_Written exercise_: Rewrite the lines of the items from the line that contains "The height and" through the end of the items, requests included, multiplying every coordinate in the answers by 0.65 and rounding it to a whole number, with halves rounded up. Leave the pictures out of your answer.

Element lookup records:
_ _ _ _
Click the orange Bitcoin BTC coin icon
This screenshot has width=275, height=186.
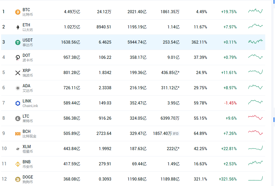tap(18, 12)
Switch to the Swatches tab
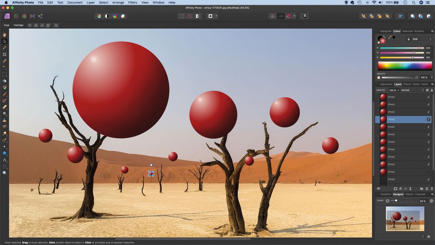The width and height of the screenshot is (435, 245). [407, 31]
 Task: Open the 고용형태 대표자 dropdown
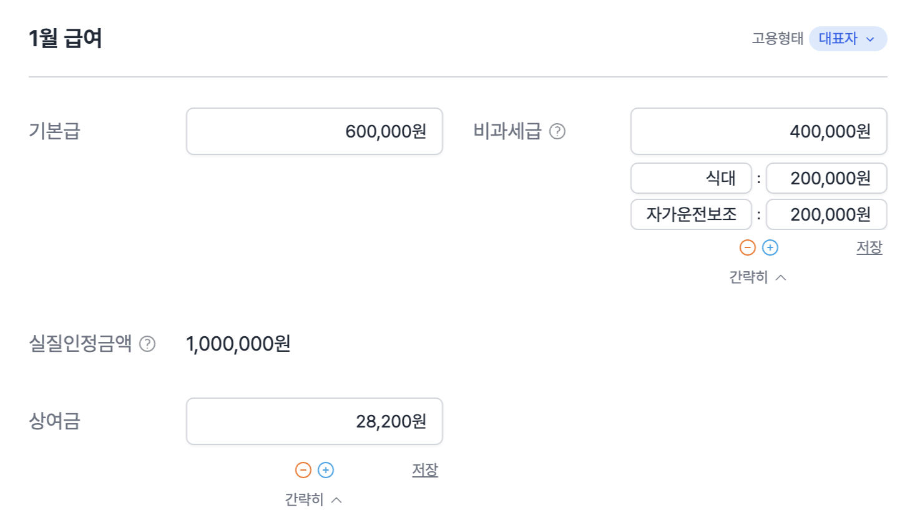847,39
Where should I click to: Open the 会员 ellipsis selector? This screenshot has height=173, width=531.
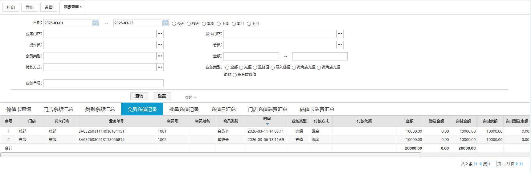(x=340, y=45)
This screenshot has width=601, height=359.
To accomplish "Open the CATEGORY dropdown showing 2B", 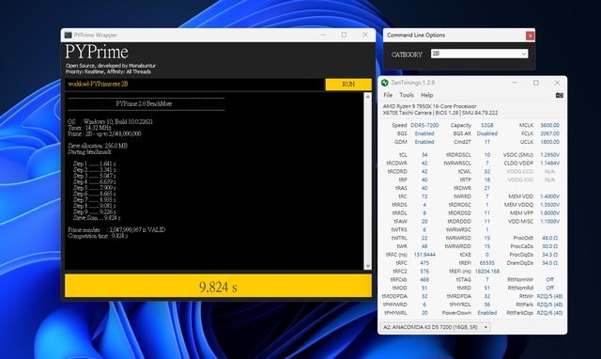I will coord(479,54).
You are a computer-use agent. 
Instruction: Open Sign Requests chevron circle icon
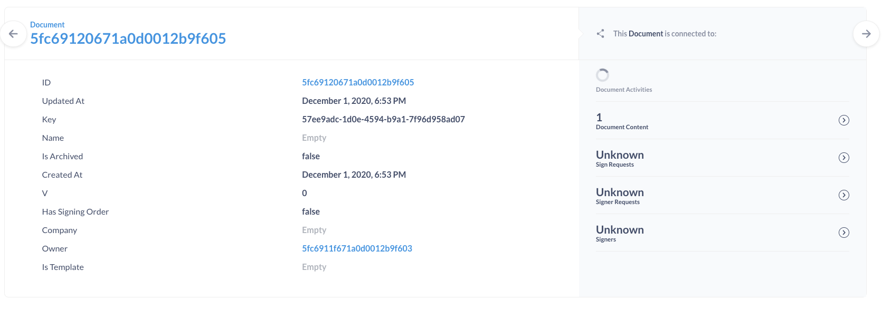(844, 158)
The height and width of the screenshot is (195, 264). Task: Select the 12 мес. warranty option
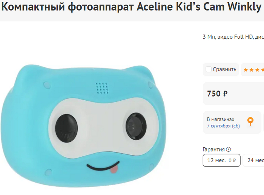(x=222, y=160)
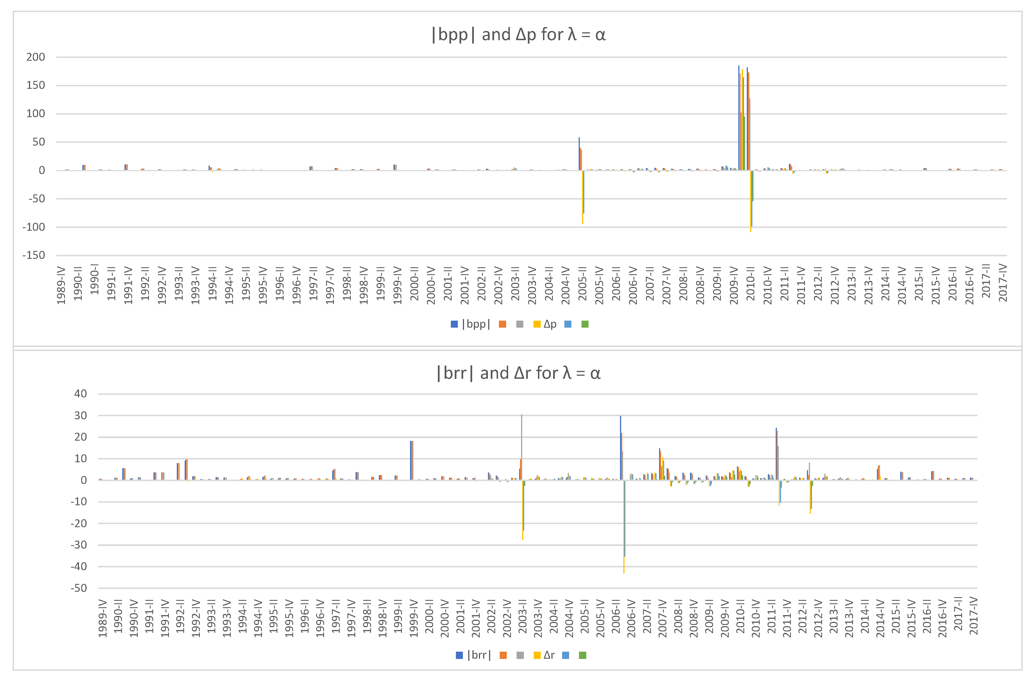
_ _ _ _
_Solution to this problem_:
The height and width of the screenshot is (195, 264). Task: Select the 12 мес. warranty option
(x=144, y=104)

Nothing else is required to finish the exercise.